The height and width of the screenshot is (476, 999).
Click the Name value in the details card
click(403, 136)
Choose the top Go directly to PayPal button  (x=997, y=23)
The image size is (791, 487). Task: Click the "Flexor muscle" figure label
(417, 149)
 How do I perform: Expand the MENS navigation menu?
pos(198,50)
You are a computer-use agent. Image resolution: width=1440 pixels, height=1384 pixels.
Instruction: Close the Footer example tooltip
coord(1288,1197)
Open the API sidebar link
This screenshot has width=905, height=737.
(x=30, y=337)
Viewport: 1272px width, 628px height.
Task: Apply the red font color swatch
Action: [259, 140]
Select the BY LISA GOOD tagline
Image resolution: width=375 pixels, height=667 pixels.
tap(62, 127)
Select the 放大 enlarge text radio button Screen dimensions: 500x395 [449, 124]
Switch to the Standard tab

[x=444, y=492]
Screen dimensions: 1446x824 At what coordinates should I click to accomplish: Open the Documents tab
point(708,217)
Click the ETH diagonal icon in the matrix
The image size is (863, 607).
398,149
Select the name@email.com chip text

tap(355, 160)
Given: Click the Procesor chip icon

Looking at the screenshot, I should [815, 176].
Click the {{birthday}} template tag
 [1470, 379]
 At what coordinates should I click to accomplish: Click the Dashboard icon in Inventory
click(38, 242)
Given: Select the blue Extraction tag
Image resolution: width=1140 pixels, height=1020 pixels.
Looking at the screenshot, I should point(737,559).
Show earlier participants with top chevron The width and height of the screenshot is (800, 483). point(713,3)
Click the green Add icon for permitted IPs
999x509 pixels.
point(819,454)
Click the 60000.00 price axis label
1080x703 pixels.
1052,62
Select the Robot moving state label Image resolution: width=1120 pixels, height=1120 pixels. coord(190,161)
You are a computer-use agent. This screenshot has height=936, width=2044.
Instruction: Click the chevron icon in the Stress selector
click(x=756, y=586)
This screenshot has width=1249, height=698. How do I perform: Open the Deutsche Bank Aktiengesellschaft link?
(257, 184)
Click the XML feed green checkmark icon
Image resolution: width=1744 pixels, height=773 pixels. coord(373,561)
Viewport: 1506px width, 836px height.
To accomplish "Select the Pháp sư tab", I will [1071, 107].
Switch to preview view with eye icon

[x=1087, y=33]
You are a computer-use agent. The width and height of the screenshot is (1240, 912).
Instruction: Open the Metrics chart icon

----

WHAT YOU HAVE TO DO: The word "computer" may turn up on some lines of these records; say how many, with no other words.

ANSWER BOX: 3